Helping Our Peninsula's Environment

 

Astroturf Audubon

Is Audubon Certifying Golf Courses?

or - The Trojan Horse Golf Curse

(c) Copyright 1994 - 2003 David Dilworth

Q - What in the world is Audubon doing certifying Golf Courses? 
A - They aren't!

There is an organization with "Audubon" in its name "certifying" golf courses as environmentally good. This "certification" is giving false credibility to governments and the public for environmentally destructive projects.

The Audubon Society that you commonly think of does not certify Golf Courses; another "Audubon" does.

An organization "that has nothing to do with the National Audubon Society" is calling itself Audubon International (formerly `Audubon Society of New York State, Inc.') according to National Audubon Society (the birdwatchers) President Peter Berle.

This organization supported by "a variety of participants in the golfing industry including USGA, the Golf Course Superintendents Association of America," and others, is promoting what they call the "Audubon Cooperative Sanctuary Program".

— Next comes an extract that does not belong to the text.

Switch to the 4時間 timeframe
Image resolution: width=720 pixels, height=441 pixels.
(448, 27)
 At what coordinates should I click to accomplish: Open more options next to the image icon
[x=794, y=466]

Whatever the merits of that program, is the use of the Audubon name accidental? Would an ethical effort use such a name? I feel an ethical effort would stand on its own merits and its own name. It appears to me that this effort is intended to confuse government officials and the public by attaching Audubon's good name and environmental credibility to highly harmful golf course development.

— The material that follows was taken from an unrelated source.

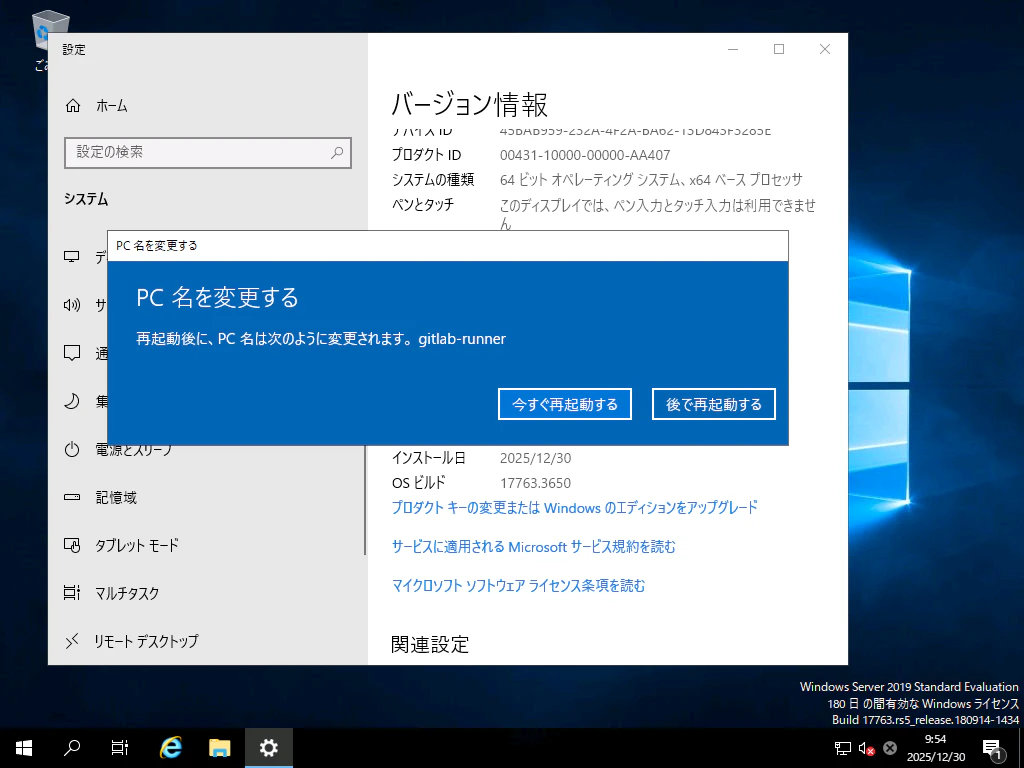Launch Internet Explorer from the taskbar

coord(170,747)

Here on the Monterey Peninsula where golf courses (along with mansion development) are threatening the extinction of our native Monterey Pine forest, this appearance of conservation "certification" is giving false conservation credibility to a proposed golf course that would destroy what is possibly the most important Monterey Pine forest in the world.

The forest, Jeffers Forest, "is the least disturbed of any [Monterey Pine forest] that now exists." according to Prof. William Libby of the U.C. Berkeley Department of Forestry and Resource Management. In 1994 the Ventana Sierra Club Chapter went on record supporting the Jeffers Forest as a Natural Preserve. California Native Plant Society lists Monterey Pine's imperiled condition as 1B. The only stronger designation is 1A - which means extinct. Yet Clint Eastwood's Pebble Beach Company has applied to turn it into a golf course.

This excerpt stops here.